Josh --
Just wanted to follow up on your questions. The Before and After annotations are now in Recess edge so your code for Issue 1 should work if you pull the latest commits.
I've been working on the doc's for 'Core' functionality that cover implementing annotations, wrappable methods, before, after, etc. that I will push up later today. Wanted to offer some insights on !Before and !After while we're in-context, though.
With Recess 0.20 (edge, currently) there are key methods on framework classes that are wrappable. This means that you can 'wrap' an invocation of the method with objects that implement IWrapper (have a before() and after() method). !Before and !After are short-cut annotations that allow you to wrap wrappable methods without the trouble of writing an IWrapper.
Simple example:
class MyModel extends Model {
/** !Before insert, update, delete */
function echoBefore() {
echo 'Called before!';
}
/** !After insert */
function echoAfter($result) {
echo 'Called after!';
if($result) {
echo 'Success!';
} else {
echo 'Failure!';
}
}
}
In this example you see echoBefore() registering to be called before all calls to insert, update, and delete. So calling $model->insert() will echo 'Called before!', then it will perform the insert operation, and finally it will call echoAfter. If you were to call $model->delete() only 'Called before!' would be echoed because 'delete' is not registered in the !After annotation in echoAfter.

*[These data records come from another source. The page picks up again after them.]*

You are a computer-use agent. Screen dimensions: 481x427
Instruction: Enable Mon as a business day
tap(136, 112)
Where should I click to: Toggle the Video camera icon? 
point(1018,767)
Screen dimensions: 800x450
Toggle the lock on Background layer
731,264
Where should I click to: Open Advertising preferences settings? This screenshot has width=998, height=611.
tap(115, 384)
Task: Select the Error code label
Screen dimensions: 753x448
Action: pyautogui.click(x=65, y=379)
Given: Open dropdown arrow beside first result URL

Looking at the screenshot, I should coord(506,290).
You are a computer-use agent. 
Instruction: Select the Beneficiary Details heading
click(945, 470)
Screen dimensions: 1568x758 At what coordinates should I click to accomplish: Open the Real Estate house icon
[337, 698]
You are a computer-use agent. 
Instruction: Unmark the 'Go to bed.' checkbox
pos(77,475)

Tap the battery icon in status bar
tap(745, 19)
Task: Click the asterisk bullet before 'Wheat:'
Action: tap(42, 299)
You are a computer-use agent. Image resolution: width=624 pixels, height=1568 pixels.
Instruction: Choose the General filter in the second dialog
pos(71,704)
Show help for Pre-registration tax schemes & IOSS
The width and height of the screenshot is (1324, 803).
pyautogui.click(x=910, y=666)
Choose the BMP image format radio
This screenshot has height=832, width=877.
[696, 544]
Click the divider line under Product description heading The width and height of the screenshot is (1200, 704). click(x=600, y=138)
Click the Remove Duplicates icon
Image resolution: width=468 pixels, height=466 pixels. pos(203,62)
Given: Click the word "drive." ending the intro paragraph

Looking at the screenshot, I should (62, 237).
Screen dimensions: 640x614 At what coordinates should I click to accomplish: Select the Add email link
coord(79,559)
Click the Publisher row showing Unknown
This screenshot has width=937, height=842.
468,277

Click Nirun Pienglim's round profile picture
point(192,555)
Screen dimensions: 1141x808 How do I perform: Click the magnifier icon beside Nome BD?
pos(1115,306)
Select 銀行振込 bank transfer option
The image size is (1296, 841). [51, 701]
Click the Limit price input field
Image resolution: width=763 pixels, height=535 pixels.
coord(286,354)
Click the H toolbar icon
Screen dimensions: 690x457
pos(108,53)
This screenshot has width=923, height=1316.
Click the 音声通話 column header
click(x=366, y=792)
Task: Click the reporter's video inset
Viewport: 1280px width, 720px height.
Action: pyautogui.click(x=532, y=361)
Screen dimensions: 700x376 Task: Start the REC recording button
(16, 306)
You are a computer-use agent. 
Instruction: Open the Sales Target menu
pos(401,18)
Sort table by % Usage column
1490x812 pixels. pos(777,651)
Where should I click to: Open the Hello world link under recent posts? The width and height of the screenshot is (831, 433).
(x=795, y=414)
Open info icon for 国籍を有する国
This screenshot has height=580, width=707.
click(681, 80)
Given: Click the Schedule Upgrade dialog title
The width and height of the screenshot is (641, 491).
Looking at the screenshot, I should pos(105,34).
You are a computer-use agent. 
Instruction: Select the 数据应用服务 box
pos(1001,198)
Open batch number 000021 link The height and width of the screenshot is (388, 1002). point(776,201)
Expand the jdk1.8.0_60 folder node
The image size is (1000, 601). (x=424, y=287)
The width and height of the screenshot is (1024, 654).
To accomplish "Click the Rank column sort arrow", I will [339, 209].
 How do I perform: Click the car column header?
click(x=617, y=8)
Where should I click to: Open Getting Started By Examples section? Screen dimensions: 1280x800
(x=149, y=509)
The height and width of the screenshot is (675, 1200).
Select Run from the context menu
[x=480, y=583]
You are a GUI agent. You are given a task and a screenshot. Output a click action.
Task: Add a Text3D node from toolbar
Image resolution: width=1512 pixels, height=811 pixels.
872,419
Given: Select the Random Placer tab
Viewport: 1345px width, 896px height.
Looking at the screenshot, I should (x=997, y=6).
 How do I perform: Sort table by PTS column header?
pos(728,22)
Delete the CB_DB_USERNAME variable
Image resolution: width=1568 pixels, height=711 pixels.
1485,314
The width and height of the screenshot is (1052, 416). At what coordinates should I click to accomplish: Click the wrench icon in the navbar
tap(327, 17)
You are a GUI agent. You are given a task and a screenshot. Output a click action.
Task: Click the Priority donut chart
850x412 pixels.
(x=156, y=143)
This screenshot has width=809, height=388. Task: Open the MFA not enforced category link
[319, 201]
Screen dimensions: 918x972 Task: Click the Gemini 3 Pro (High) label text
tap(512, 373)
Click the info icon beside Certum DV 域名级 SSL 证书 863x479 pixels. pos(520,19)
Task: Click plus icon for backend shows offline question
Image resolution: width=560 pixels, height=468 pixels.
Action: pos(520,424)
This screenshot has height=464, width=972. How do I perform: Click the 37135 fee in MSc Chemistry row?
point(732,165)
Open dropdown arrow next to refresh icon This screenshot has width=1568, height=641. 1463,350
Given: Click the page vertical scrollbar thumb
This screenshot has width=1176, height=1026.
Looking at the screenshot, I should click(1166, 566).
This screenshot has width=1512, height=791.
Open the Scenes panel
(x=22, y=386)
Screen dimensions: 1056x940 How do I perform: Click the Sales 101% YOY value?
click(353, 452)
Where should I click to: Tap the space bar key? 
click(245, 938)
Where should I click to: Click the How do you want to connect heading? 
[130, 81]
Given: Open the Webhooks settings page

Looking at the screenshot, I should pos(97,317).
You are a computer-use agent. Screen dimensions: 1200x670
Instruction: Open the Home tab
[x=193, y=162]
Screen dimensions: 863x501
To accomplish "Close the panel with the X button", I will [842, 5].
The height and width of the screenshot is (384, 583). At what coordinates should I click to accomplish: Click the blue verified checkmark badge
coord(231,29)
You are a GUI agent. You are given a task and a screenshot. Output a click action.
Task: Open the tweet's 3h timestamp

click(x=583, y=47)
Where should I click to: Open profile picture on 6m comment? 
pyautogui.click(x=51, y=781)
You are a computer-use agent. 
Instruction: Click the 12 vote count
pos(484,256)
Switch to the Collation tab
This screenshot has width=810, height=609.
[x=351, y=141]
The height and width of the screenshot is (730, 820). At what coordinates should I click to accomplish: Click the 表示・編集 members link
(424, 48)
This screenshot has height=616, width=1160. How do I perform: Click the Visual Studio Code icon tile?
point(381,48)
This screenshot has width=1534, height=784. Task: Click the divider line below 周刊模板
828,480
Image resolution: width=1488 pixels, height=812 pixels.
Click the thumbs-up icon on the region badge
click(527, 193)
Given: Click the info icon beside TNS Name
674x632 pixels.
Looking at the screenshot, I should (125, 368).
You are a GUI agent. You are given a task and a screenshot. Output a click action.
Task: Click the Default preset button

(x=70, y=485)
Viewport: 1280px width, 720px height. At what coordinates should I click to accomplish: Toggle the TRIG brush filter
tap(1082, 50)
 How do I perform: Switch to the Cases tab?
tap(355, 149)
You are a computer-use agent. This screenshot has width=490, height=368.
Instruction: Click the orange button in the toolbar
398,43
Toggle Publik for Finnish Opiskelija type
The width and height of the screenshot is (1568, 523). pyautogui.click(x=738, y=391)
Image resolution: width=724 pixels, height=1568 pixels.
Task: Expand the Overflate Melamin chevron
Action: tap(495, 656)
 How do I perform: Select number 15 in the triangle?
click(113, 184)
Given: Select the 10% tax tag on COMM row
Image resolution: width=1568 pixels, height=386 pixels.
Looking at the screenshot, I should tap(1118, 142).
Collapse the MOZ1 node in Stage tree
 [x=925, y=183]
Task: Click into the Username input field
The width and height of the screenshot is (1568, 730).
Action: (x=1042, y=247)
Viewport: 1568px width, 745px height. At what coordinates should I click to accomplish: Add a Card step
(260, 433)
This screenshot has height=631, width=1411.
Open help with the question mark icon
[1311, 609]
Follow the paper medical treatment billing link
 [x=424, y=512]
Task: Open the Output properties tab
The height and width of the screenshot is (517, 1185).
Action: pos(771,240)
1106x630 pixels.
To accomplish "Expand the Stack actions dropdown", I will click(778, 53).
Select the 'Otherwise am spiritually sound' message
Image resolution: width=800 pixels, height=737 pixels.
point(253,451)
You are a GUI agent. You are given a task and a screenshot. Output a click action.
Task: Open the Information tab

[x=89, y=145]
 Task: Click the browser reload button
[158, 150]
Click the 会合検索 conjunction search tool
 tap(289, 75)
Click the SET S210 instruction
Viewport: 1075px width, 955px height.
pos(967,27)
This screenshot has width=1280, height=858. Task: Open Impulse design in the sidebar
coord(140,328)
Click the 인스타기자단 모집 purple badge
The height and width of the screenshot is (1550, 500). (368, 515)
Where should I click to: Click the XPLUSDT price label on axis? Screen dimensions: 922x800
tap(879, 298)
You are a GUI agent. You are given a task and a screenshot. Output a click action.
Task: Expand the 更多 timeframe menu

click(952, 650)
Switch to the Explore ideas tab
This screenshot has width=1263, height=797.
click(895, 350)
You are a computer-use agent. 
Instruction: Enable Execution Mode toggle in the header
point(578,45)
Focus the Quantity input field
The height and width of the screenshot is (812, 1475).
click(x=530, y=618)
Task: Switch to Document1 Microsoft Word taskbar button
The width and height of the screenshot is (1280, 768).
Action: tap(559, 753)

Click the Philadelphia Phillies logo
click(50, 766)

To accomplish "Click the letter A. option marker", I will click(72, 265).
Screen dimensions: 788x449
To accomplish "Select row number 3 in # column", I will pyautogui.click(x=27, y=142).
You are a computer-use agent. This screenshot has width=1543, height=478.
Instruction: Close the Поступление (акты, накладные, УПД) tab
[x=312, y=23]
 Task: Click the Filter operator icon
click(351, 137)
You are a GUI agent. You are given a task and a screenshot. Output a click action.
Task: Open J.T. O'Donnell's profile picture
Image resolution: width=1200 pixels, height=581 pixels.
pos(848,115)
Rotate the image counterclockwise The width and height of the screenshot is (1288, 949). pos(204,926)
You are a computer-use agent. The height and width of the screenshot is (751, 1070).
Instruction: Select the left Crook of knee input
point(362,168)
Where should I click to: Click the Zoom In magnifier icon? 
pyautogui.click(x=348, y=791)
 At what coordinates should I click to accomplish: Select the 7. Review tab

Notice there are no arguments in echoBefore, this is because the method it wraps, insert, takes no arguments. Also notice that echoAfter takes one argument $result. This is the return value of the wrapped method.
More complex example:
class MyController extends Controller {
/** !Before serve */
function authenticate(Request $request) {
// do some authentication
if(!$authenticated) {
Library::import('recess.http.responses.ForbiddenResponse');
return new ForbiddenResponse($request);
}
}
/** !Before serve */
function echoBefore(Request $request) {
echo 'called before serve!';
}
/** !After serve */
function addSomeViewVariable(Response $response) {
$response->data['somevar'] = 'some val';
return $response;
}
/** !After serve */
function changeSomeViewVariable(Response $response) {
$response->data['somevar'] = 'some other val';
return $response;
}
}
In this example there is a short-circuit response in the authenticate method. If you return a value from a method called using !Before this will short-circuit the before chain and return this value to the caller. Also notice that because serve($request) takes one parameter, all methods that are wrapped using !Before must also take the $request parameter. The final note on !Before (also applies to !After) is that methods will be called in the order they are registered. So in this case the call chain looks like: authenticate, echoBefore, wrappedServe, addSomeViewVariable, changeSomeViewVariable.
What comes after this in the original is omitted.